Just a few days before the start of COP26 - the UN Climate Change Conference - Northumbrian Water CEO Heidi Mottram says lessons can be learned from her own company's strategy.
When the Government committed the UK to a legally binding target of net zero emissions by 2050 - becoming the first major economy in the world to pass laws to end its contribution to global warming - Heidi took the responsibility fully on her shoulders and pledged that her own company will beat that deadline by a remarkable 23 years.
“This is a huge challenge, but we have come through so much already this year that I know we can get there,” Heidi told me.
“We knew the world had to reduce its emissions, so I suppose we were first-footers from that point. But it is only in the last four or five years that the urgency and crisis level of the situation has landed on a lot of people."
Read more: Get the full exclusive version of this interview here
It is already well on its way to that 2027 Net Zero target, having slashed its carbon emissions from 303,000 tonnes in 2008 to just 56,000 tonnes in 2020.

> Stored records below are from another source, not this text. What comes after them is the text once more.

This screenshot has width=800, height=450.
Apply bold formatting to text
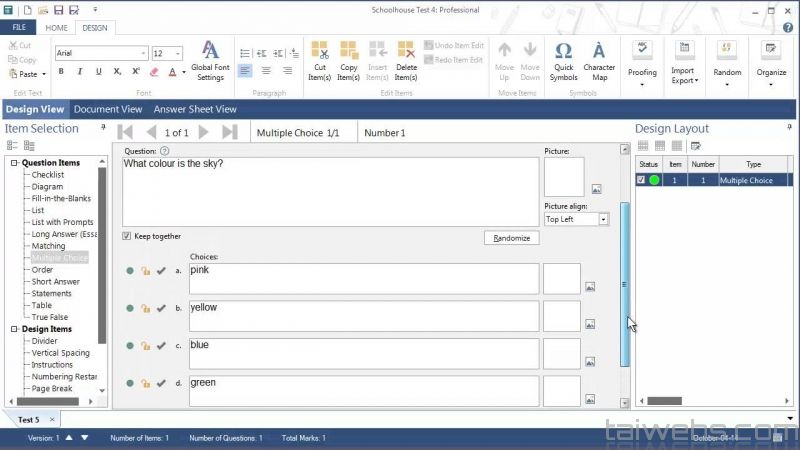[61, 72]
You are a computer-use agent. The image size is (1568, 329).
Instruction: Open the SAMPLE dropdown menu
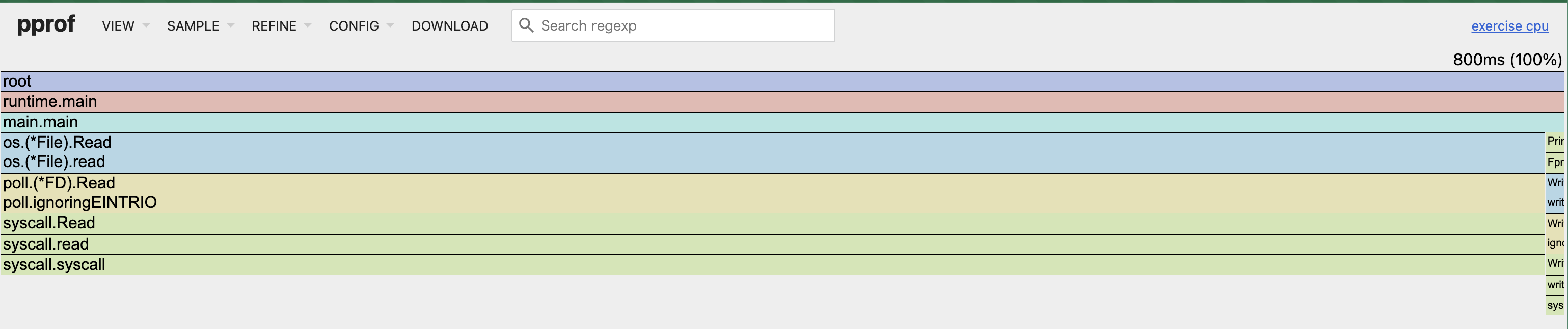tap(200, 26)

Northumbrian Water also already powers all 1,886 of its sites using renewable electricity saving 125,000 tonnes of CO2 each year and has plans for new solar installations in the next 18 months, as well as the deployment of onshore wind at more sites.
It has set a blistering pace, starting with being the first company in the UK to have a ten-year offshore wind Power Purchase Agreement to source around 30% of its electricity demand from the Race Bank offshore wind farm off the coast of Norfolk.

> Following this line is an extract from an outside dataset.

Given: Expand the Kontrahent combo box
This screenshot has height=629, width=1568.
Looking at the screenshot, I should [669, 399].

“Northumbrian Water has always been an incredibly environmentally-conscious business and the journey to Net Zero goes back almost a decade, whereas some people have perhaps only woken up to this more recently,” said Heidi.
“So by then we already had things like the biggest hydro turbine in England, up at Kielder and then invested in ground-breaking Advanced Anaerobic Digestion plants in 2009, which no one else was doing on this sort of scale.

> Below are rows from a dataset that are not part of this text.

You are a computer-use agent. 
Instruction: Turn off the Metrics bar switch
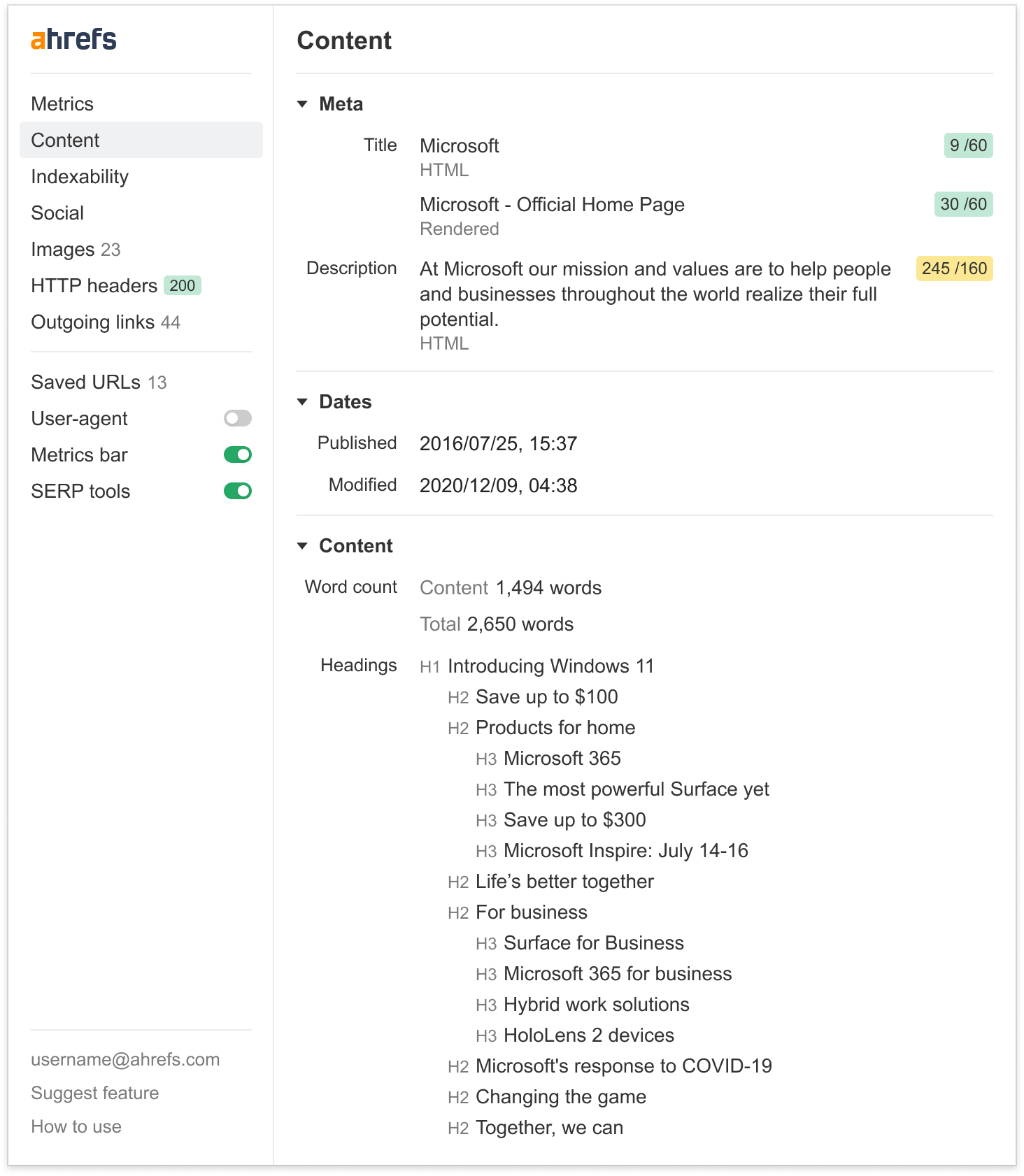(x=238, y=454)
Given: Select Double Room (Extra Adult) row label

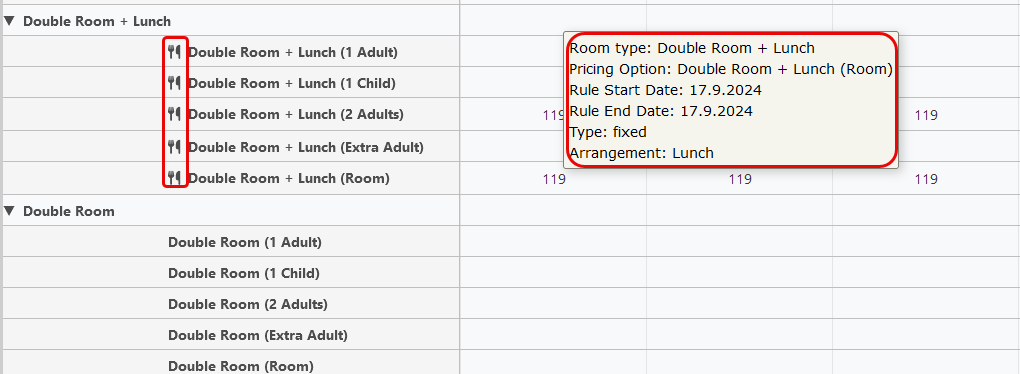Looking at the screenshot, I should [x=258, y=335].
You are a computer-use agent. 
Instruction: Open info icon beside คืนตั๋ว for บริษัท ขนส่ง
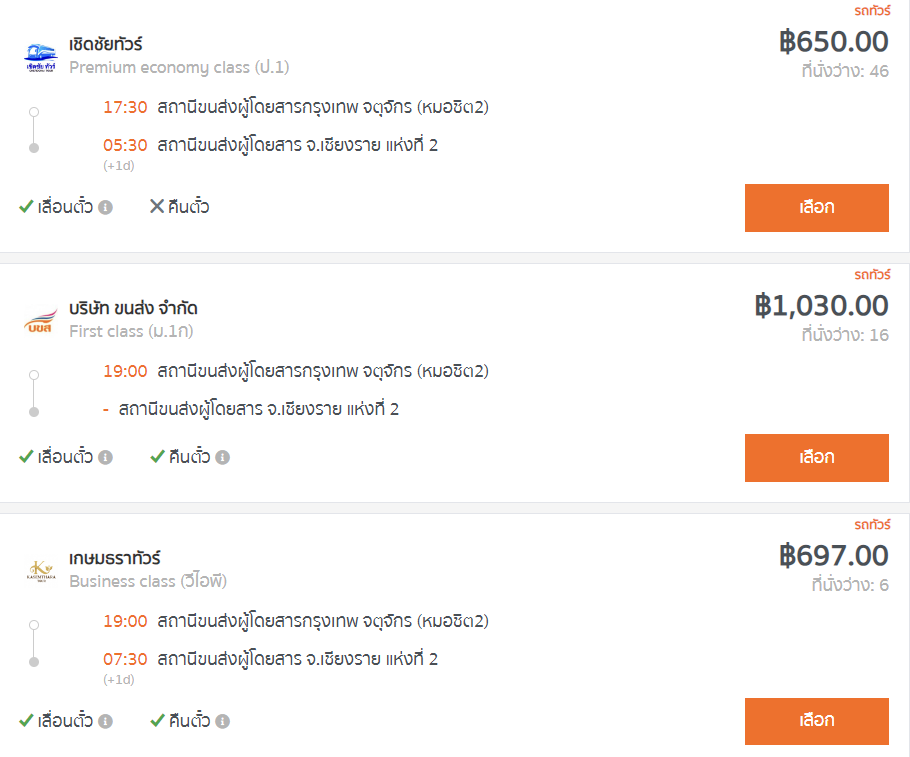coord(222,457)
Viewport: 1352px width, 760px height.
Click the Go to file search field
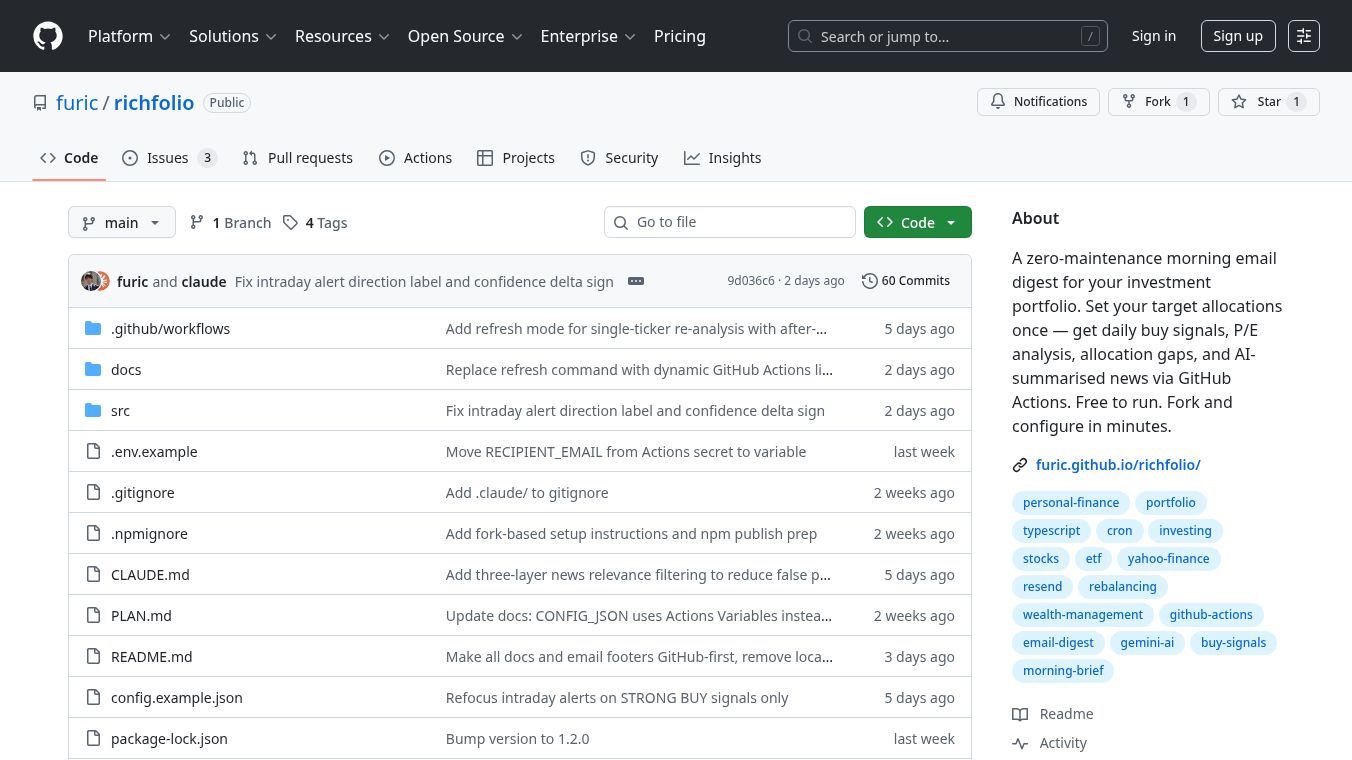730,222
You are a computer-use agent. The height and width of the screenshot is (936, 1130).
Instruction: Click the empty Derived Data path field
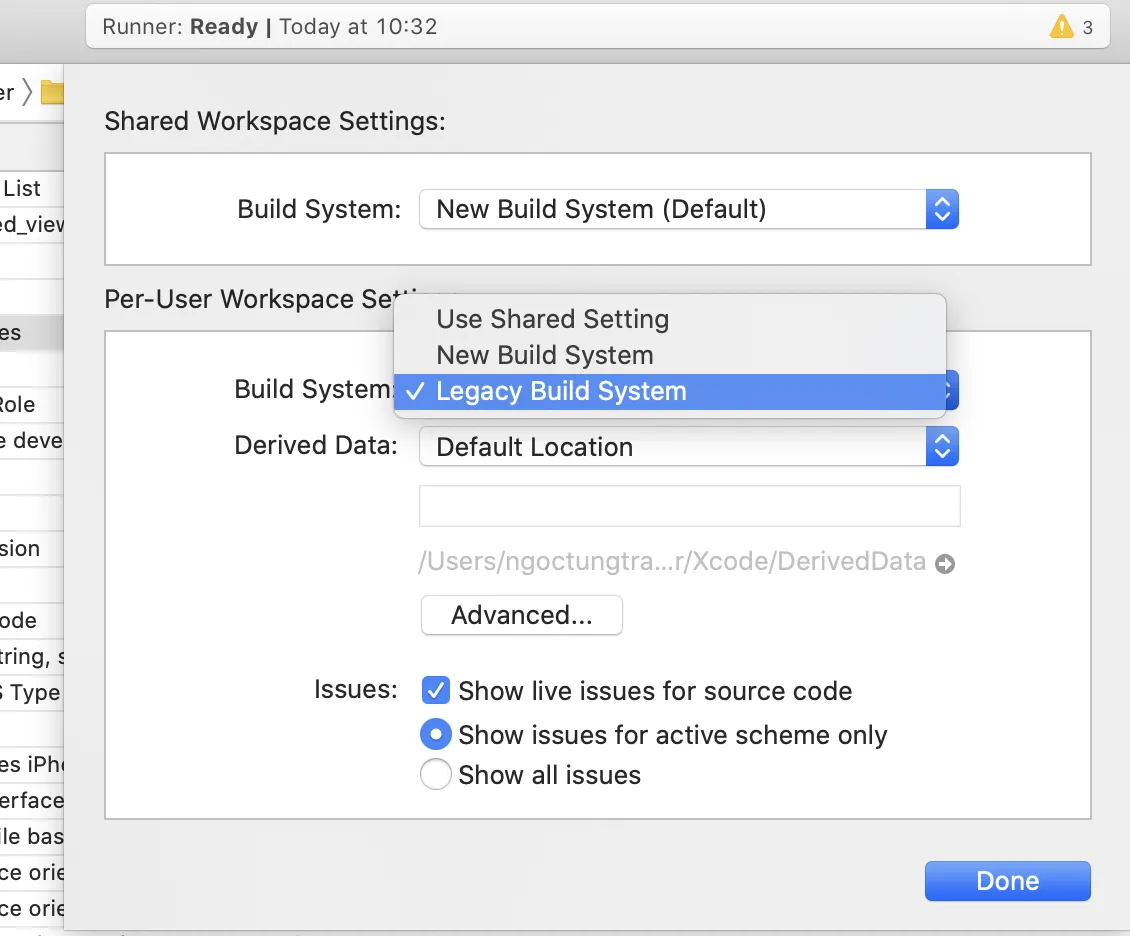pos(689,506)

“We’re the only water company in the UK to do that and although we initially used that power to power our own treatment process but we now inject the bio-methane gas produced into the grid so customers get it back as gas to cook their dinner.
“It’s the perfect circular economy.
“We have always been at the forefront which meant that we have now cut our emissions by a huge amount and the next thing we have to crack – along with a lot of work with solar power – is the conversion of our fleet of vehicles which is reliant on the market and how quickly companies are producing electric commercial vehicles.
“But then when we get to 2027 it is most certainly not ‘job done’ for us. We work massively with other supply chains and will see if we can help them in what they are doing, and we will look into things like how we construct the assets we use. There is still work to be done."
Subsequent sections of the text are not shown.